The last ten days or so have been a real conundrum. While questions of toilette paper quantity, sufficient bedroll and where exactly to abandon the Interstate system do occupy my thoughts, nothing has been squarely at the fore of mind than my discovery of just how resilient my social network is.
Image from UC San Diego Jacobs School of Engineering, "Digital Dandelions: The Flowering of Network Research"
This is a little bit shocking. It is exceedingly humbling.
I've long thought of myself as a well-traveled, open, engaged and connected person. Connected not in the sense of, "many devices and Internet-enabled connections tie me to others," but in the sense of, my network of friends and acquaintances is broad, deep and diverse, a well of life experiences that serve to enrich and inform, deepen and enliven my loves and treasured memories - fragments of conversation, shared laughter and meals, new ideas and ways of being all extending extensively into untapped and unmet relations.
Turns out I'm probably wrong.
In the vast interconnection of social media I am coming to perceive something akin to a social "throughline." But before I go there, let me rewind a bit.
Years ago while a young researcher for the non-profit AmericaSpeaks, the Internet was emerging as a new force in democratic theory. Thanks in part to the popularization brought about by the Clinton/Gore team in "redesigning government" as well as the strenuous efforts of Steve Case at AOL to get households and businesses connected, the decade1993-2003 saw a radical transformation in the orientation of popular democratic aspiration – from place-based traditions to a new landscape of power centered around interests.

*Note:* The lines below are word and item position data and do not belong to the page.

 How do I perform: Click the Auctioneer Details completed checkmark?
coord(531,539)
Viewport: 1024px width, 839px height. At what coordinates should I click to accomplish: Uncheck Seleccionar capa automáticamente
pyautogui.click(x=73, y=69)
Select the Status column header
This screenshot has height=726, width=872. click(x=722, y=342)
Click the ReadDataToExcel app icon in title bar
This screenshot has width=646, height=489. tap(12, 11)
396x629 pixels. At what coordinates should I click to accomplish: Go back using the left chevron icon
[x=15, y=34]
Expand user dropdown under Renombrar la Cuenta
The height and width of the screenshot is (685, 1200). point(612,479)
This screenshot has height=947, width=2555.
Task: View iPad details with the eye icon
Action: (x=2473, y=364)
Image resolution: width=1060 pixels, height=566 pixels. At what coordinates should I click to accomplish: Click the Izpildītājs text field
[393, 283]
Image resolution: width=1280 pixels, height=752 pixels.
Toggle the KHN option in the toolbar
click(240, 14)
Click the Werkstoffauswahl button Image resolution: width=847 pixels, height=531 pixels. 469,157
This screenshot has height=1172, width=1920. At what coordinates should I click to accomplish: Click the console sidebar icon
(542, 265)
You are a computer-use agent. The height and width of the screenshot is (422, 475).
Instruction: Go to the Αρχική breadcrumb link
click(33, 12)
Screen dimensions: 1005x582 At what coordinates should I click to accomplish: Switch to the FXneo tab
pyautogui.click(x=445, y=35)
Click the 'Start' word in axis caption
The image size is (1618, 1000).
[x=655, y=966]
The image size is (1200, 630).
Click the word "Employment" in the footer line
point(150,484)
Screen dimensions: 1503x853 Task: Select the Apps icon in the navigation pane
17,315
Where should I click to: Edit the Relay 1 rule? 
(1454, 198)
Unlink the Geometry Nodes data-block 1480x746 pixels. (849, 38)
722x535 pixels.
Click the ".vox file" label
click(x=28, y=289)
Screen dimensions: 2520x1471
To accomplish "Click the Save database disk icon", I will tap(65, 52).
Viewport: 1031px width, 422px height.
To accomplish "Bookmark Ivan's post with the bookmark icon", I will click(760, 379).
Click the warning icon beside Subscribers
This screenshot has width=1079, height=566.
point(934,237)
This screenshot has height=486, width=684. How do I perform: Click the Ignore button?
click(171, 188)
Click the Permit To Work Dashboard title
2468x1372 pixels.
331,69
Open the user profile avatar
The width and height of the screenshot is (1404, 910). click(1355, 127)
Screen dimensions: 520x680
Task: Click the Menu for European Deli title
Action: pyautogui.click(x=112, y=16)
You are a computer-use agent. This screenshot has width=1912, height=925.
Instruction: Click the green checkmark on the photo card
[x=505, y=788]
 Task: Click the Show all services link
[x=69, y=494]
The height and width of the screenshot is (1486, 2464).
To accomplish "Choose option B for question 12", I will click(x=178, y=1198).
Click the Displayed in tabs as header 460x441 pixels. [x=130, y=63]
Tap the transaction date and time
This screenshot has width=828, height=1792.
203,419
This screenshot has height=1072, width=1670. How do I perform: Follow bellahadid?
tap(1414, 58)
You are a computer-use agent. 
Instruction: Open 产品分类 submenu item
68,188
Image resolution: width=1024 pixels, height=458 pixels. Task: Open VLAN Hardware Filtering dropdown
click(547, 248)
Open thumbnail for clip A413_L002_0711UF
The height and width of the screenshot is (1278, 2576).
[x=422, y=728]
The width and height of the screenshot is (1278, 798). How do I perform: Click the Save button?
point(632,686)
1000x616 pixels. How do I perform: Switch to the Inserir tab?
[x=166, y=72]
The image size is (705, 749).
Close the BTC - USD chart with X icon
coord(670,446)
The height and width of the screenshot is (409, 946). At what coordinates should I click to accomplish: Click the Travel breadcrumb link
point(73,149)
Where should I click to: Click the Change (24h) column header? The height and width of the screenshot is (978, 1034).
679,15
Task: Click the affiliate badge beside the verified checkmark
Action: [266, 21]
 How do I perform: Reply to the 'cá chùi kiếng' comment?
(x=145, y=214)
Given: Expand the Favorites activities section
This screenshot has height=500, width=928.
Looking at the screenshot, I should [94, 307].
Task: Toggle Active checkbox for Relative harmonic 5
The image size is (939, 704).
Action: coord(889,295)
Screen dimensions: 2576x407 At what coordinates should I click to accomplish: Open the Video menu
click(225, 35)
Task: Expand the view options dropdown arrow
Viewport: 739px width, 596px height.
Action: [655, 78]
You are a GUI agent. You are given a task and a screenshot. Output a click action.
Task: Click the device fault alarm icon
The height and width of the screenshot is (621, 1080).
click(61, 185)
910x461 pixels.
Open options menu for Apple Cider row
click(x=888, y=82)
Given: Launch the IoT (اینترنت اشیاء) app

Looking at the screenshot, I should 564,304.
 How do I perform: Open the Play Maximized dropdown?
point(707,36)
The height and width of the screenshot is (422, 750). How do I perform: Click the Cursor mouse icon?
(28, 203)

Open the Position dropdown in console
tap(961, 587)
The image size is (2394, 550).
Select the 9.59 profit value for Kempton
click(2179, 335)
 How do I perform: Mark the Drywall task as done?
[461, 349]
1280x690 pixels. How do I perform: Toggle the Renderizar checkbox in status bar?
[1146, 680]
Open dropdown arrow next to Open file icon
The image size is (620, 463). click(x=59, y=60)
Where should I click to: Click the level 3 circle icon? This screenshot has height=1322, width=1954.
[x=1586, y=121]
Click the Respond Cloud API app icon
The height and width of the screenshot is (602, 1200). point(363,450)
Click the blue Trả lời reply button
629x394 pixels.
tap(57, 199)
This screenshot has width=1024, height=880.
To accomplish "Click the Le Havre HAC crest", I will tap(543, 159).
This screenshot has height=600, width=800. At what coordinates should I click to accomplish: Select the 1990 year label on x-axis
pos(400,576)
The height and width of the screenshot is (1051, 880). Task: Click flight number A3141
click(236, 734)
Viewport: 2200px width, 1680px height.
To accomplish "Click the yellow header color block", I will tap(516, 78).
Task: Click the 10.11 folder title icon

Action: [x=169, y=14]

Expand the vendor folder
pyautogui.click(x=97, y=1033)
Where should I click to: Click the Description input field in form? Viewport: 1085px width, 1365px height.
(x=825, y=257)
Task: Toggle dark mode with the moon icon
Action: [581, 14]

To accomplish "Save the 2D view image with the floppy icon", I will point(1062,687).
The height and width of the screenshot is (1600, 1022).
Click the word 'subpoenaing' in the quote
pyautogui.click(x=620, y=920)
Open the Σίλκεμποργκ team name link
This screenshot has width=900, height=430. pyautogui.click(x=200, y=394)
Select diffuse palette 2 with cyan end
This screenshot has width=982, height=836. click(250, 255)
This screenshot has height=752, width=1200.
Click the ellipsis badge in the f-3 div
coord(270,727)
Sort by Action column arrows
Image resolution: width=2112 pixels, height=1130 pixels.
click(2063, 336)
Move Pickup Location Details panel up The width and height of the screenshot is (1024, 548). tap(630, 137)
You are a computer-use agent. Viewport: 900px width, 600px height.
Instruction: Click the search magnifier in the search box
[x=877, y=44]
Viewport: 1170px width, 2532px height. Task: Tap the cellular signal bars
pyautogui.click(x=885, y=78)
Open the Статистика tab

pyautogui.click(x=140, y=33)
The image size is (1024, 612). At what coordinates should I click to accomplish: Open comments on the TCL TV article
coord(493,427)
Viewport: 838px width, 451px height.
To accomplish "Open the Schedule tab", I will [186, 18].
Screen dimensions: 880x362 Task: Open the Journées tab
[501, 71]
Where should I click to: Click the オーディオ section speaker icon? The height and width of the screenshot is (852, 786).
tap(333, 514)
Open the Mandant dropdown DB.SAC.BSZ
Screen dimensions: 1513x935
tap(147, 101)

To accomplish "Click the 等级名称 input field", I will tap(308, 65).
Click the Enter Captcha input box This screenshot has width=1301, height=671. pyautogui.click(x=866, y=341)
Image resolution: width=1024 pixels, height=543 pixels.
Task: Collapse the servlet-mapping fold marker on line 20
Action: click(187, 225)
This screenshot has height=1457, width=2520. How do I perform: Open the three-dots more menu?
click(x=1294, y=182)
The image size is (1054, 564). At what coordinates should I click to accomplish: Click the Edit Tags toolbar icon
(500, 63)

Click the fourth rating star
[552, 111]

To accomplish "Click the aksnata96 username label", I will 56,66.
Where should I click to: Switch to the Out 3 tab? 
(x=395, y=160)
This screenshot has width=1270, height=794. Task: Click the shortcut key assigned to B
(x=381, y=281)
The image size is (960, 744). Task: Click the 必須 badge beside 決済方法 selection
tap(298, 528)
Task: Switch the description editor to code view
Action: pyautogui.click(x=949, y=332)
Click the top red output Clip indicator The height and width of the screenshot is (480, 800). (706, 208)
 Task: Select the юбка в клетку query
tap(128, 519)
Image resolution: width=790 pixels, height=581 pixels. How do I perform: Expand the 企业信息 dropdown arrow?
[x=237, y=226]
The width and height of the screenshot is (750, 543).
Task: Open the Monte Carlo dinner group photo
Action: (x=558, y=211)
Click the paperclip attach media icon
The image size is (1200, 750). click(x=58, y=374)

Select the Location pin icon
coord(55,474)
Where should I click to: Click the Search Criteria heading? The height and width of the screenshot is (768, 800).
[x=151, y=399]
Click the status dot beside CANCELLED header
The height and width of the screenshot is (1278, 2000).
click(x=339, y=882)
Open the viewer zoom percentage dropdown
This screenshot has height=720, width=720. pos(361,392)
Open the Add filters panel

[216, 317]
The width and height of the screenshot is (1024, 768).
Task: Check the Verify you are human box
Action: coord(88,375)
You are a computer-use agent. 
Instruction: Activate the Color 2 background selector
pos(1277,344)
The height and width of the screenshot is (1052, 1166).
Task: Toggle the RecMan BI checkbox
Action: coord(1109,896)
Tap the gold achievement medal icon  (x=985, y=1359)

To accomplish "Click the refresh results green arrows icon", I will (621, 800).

As the worldwide web quickly moved from its early "point-to-many" model into the "2.0" design for many-to-many interactions, writers began to emerge with serious concerns about the "balkanization" of the web, the mass migration into "echo chambers" and networks of affinity (see Cass Sunstein and Danah Boyd for example).
This movement toward likeminded social enclaves isn't only a function of our online lives. Robert Putnam questioned whether Americans were more or less likely to join socially inclusive groups in the age of television, and his Bowling Along suggested that we were withdrawing from traditional forms of civic association. Later, in an expansion of his "social capital" work, he concluded that while maybe traditional forms of social interaction were happening, they happened much less across groups defined by race and class. In other words, our "bridging" social capital was depleting.
In his 2004 book, The Big Sort, Bill Bishop wrote that, "America may be more diverse than ever coast to coast, but the places where we live are becoming increasingly crowded with people who live, think, and vote like we do."
Image from Pew Research Center, "Political Polarization in the American Public."
This has certainly been true in my experience, that my home state of Vermont must be said to represent our fair share of this demographic trend data. In some ways I can be proud of that – we invest political and economic capital in our children, in our environment, in human equality and dignity. By and large our institutions are fair and accessible to the voices of residents in the state. But diverse we are not (I won't spend time here on the merits of the "intellectual diversity" train of thought – perhaps another post!).
I've let myself off the hook. I've been lazy. I've allowed myself the comfort of believing that networks follow you wherever you go, and somehow they can inform and infuse our thinking if we take care to keep them nourished.
This isn't as easy as I might have thought, which brings me to the idea of a social "throughline."
In story writing, a throughline is a plot or other device that connects a sequence of events though the story. The throughline is the animating force of a book or play, and connects the people and events, tethers them to the mind of the reader.
Perhaps in social networks there is something similar to watch for: what are the connections that draw us to one, two, three or more people removed? And as we move outward, how elastic are those relationships, how much "unlike" us to they become? What does it take in the cultivation and nurturing of our online presences to create and sustain network connections with unlike people, people whose thoughts and views at times challenge our own or make us uncomfortable?
As I scan through the incoming data of the many wonderful people I'm going to have the pleasure of meeting on this Search, I'm struck at how similar we are – at least on the surface. The most revelatory question for me then, is how can a snowball sample break out of this boundary?
To date I've resisted placing ads, working to get publicity, and taking part in anything other than a social media outreach effort. Part of this is because I don't want the attention, and the other reason is that I'd like more control of the message. This Search isn't about politics or an agenda, and its not about any right answers. Its a genuine one-on-one search for conversations that are built of trust and good will, a mutual interest in talking about what enlivens our democratic aspiration in America at a time of complex change.
What are the big ideas that compel us individually and as a nation to build this "more perfect union?" I know they're out there – I'd welcome your participation.